—Eh bien! dit le jeune homme s’arrêtant enfin dans un coin, est-ce là tout? n’as-tu rien à me dire?
—Absolument rien, répond le domino.
Et le jeune homme lève les yeux au plafond et se ronge un ongle, ce qui lui donne pour les passants l’air de dire: «Où diable a-t-elle appris tout cela? je suis le plus intrigué des hommes.»
—Je ne te connais pas, ajoute le domino, je ne t’ai jamais vu.
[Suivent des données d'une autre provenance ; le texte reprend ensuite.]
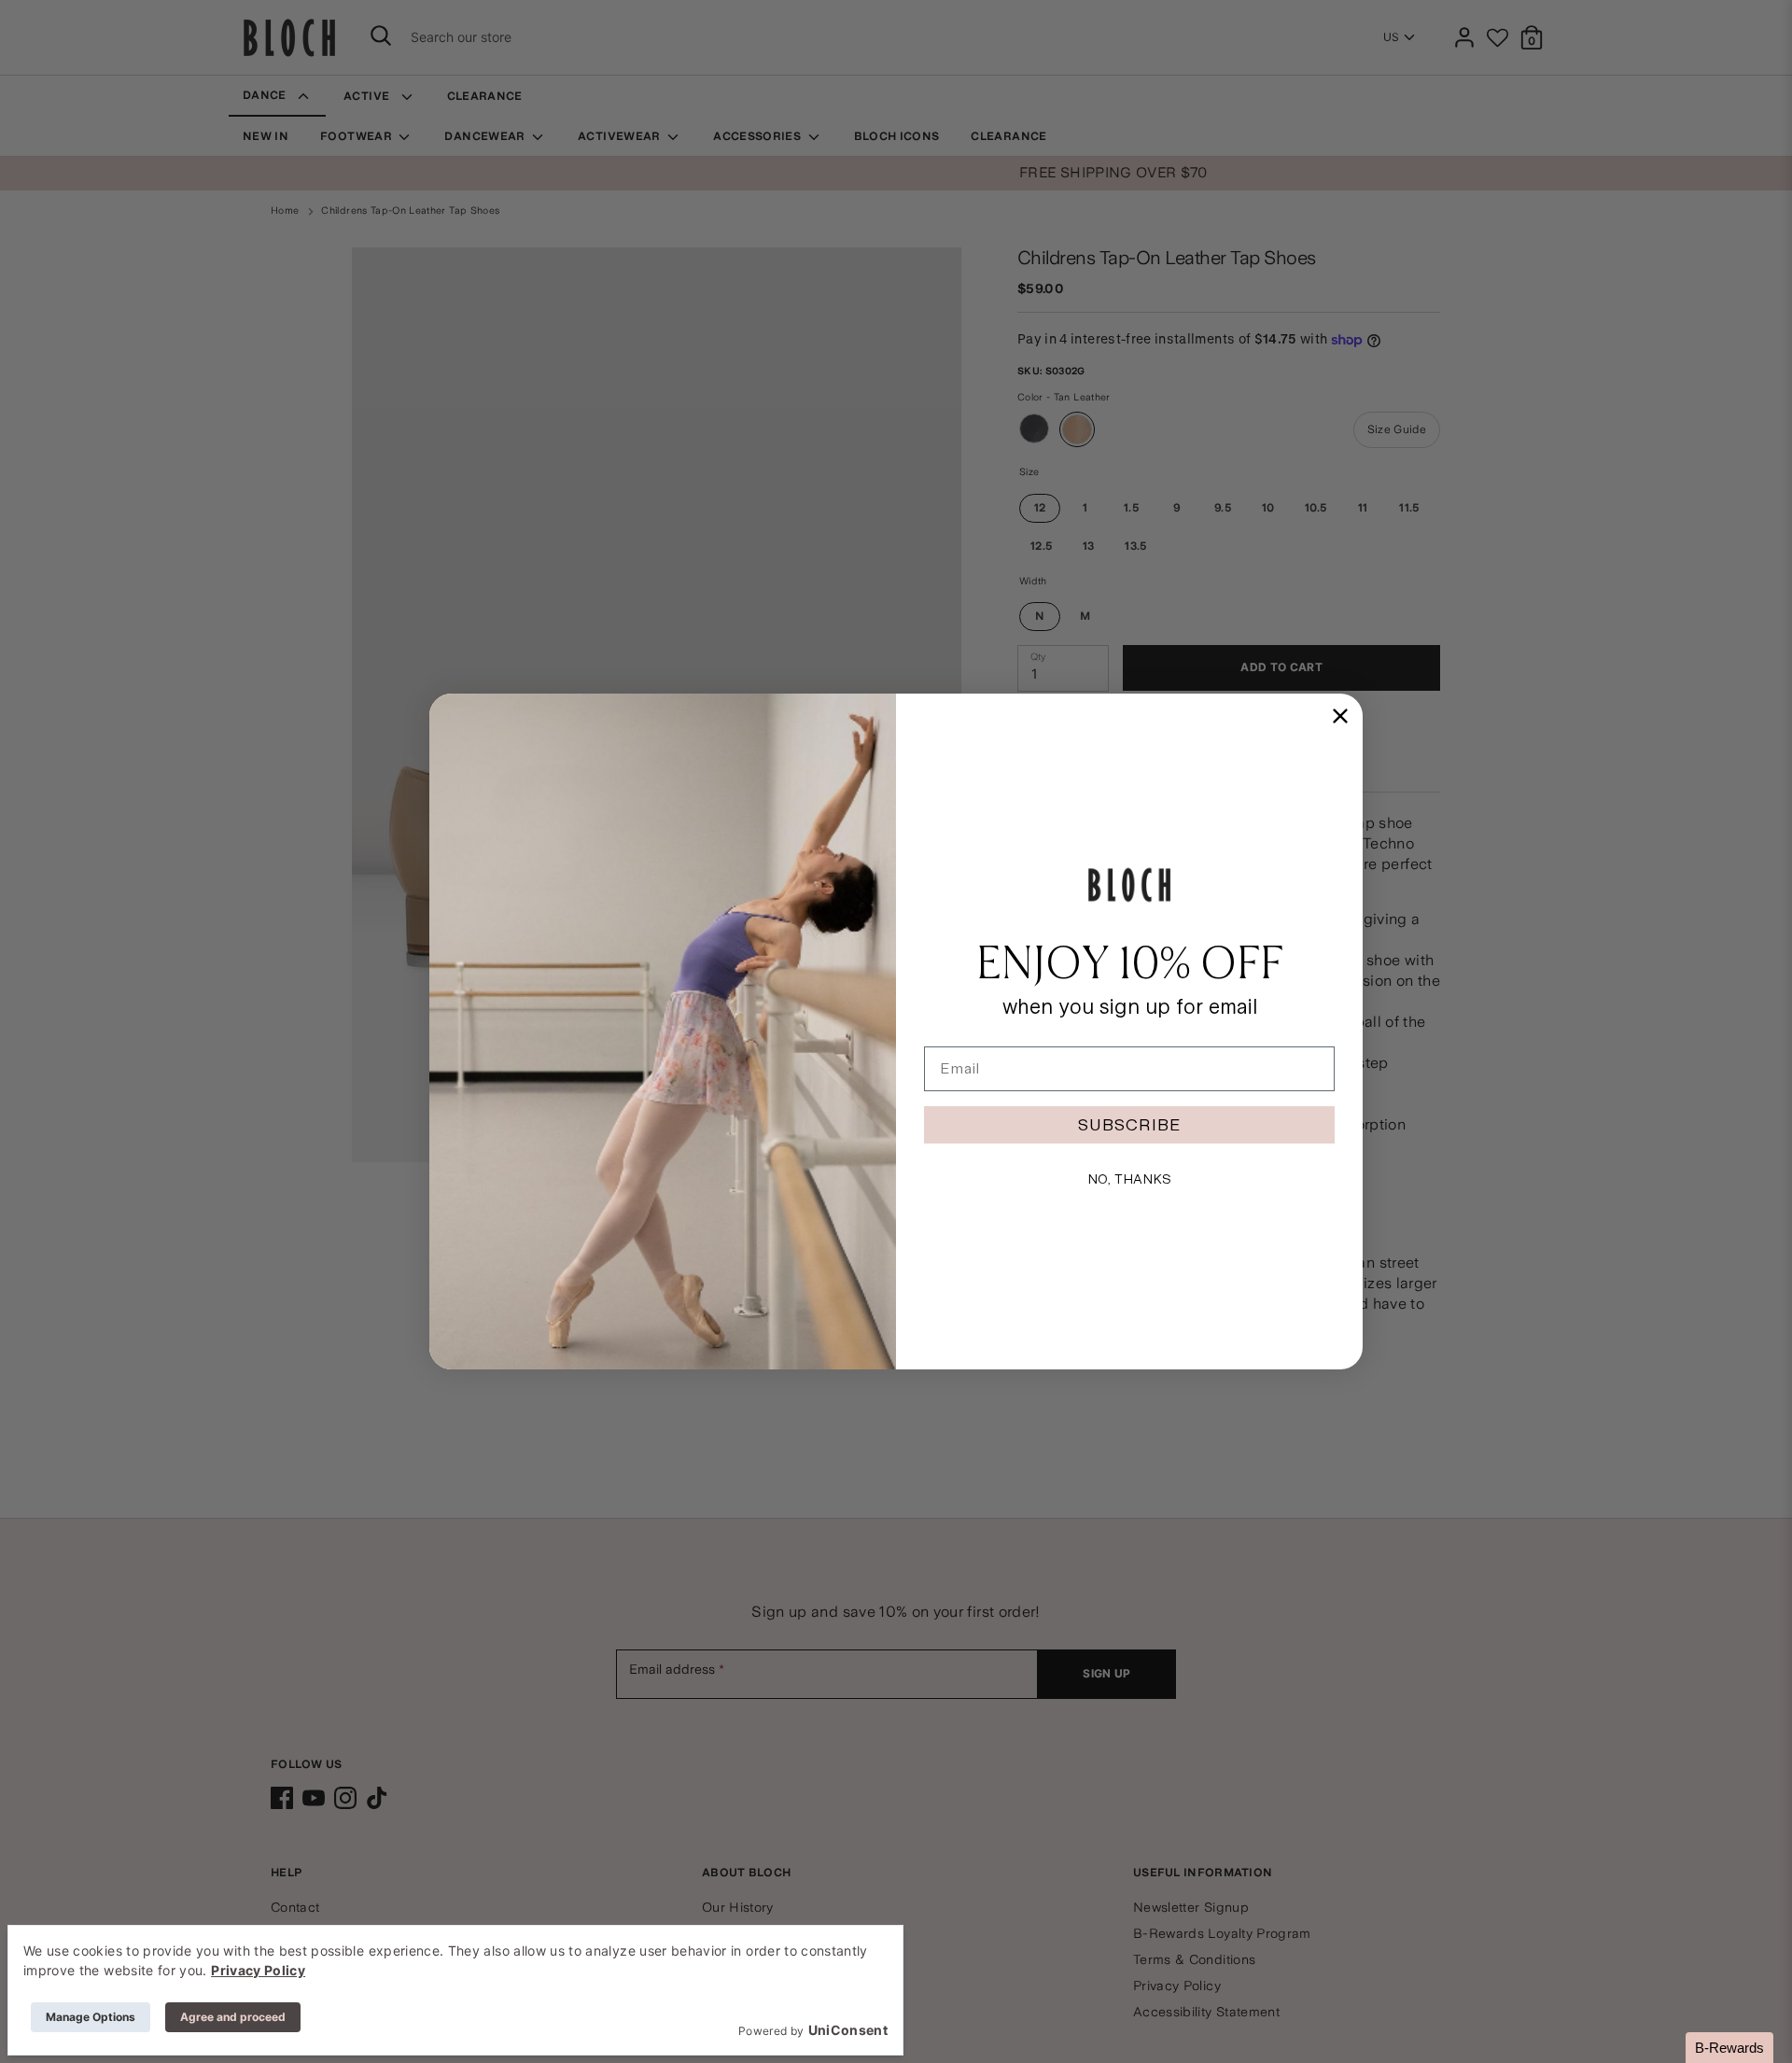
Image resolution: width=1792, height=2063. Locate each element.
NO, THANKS (1129, 1179)
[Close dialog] (1340, 716)
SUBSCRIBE (1129, 1124)
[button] (1729, 2047)
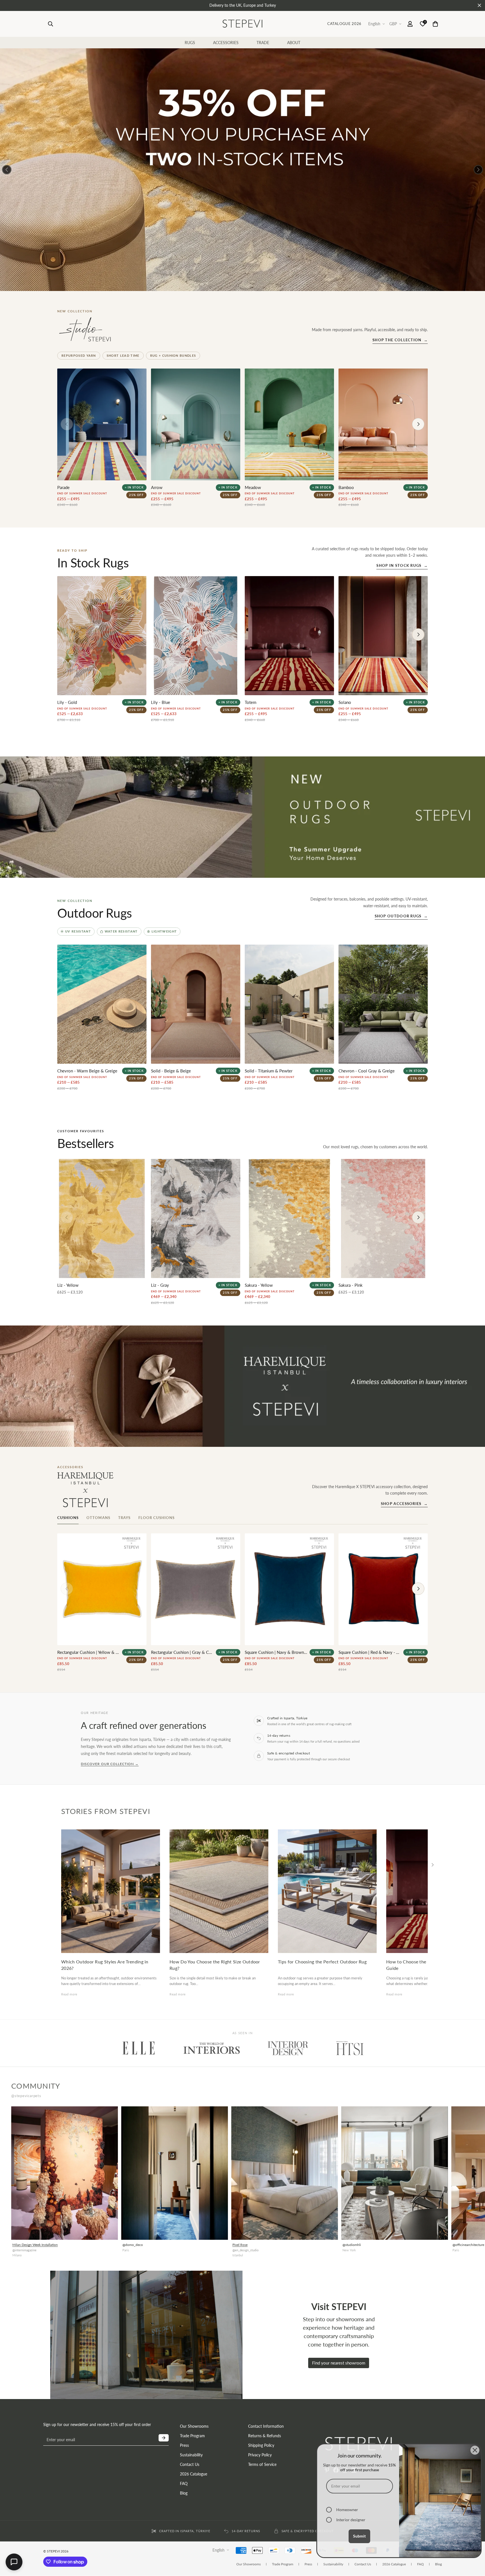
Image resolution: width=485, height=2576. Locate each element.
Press (184, 2445)
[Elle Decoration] (138, 2048)
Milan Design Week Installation (35, 2245)
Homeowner (347, 2509)
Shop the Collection (400, 340)
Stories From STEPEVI (105, 1811)
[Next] (478, 170)
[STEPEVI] (242, 24)
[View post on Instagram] (64, 2173)
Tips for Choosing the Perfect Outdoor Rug (322, 1961)
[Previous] (7, 170)
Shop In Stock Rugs (402, 565)
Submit (359, 2536)
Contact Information (266, 2426)
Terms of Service (262, 2464)
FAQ (183, 2483)
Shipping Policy (261, 2445)
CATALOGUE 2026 (344, 23)
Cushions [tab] (68, 1517)
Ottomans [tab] (98, 1517)
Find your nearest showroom (338, 2363)
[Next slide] (418, 1589)
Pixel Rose (240, 2245)
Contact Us (189, 2464)
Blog (183, 2493)
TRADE (263, 42)
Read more (69, 1994)
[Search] (50, 24)
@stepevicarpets (26, 2095)
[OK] (164, 2437)
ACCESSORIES (226, 42)
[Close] (475, 2450)
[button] (435, 23)
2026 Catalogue (193, 2474)
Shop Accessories (404, 1503)
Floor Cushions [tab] (156, 1517)
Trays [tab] (124, 1517)
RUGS (190, 42)
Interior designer (350, 2519)
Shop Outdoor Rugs (401, 916)
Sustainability (191, 2454)
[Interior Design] (288, 2048)
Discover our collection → (110, 1764)
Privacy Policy (260, 2454)
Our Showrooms (194, 2426)
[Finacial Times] (349, 2048)
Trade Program (192, 2435)
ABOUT (293, 42)
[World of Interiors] (212, 2048)
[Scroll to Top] (474, 2563)
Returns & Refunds (264, 2435)
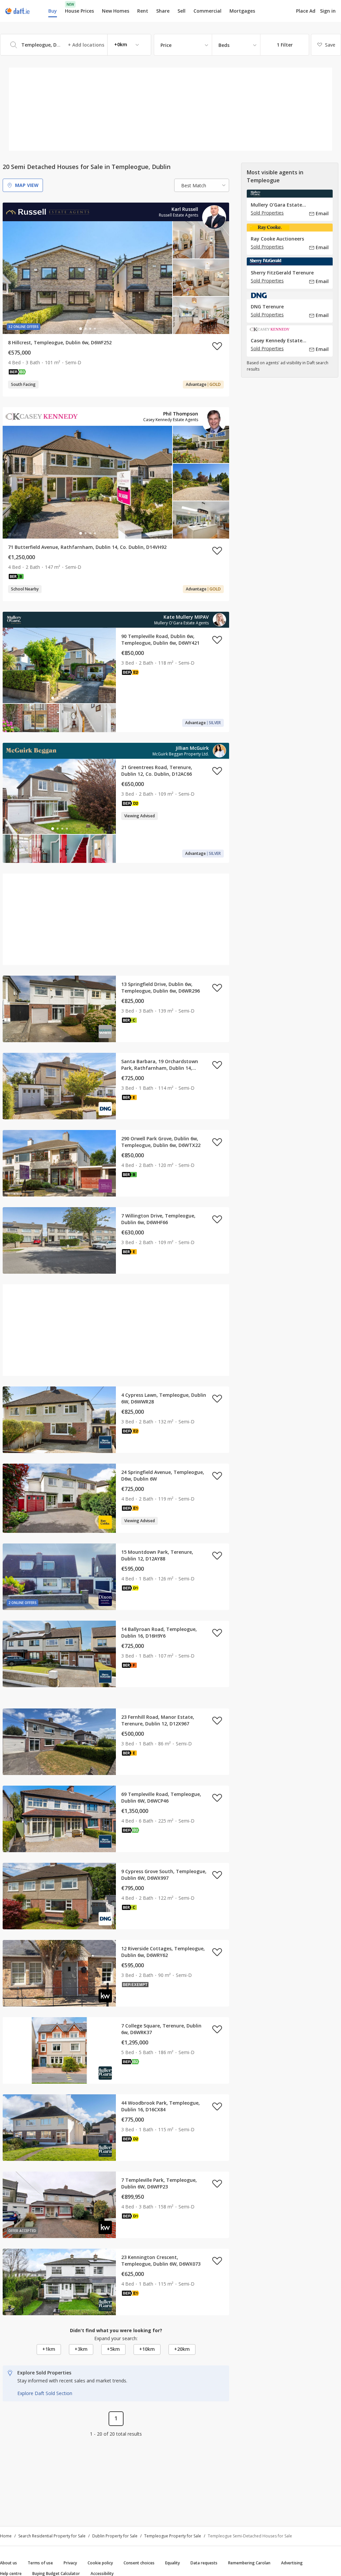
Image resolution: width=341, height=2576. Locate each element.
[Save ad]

Et le jeune homme frappe du pied avec l’air dépité d’un homme auquel on raconterait ses aventures les plus secrètes;*—un de ses amis, voyant ses gestes, dit: «Il paraît qu’on en dit de dures à Charles.»
—Je t’ai pris le bras, continue le domino, parce que tu passais près de moi, et que c’était le seul moyen de me débarrasser d’un de mes amis qui s’était cramponné à moi et ne voulait pas me quitter,—je le remercie et je te laisse.
Le jeune homme reste seul, garde quelque temps l’air d’un homme très-préoccupé des révélations qu’on vient de lui faire.
L’ami qui l’avait observé l’aborde et lui dit:
—Eh bien, tu parais intrigué?
—Ne m’en parle pas! une femme charmante! un lutin pour l’esprit et la malice!—oh! elle ne m’a pas ménagé;—elle sait de moi des choses... et je ne puis savoir qui elle est;—je lui ai fait les questions les plus insidieuses, elle s’en est tirée avec un sang-froid, un tact, une présence d’esprit admirables!—Oh! je la connaîtrai.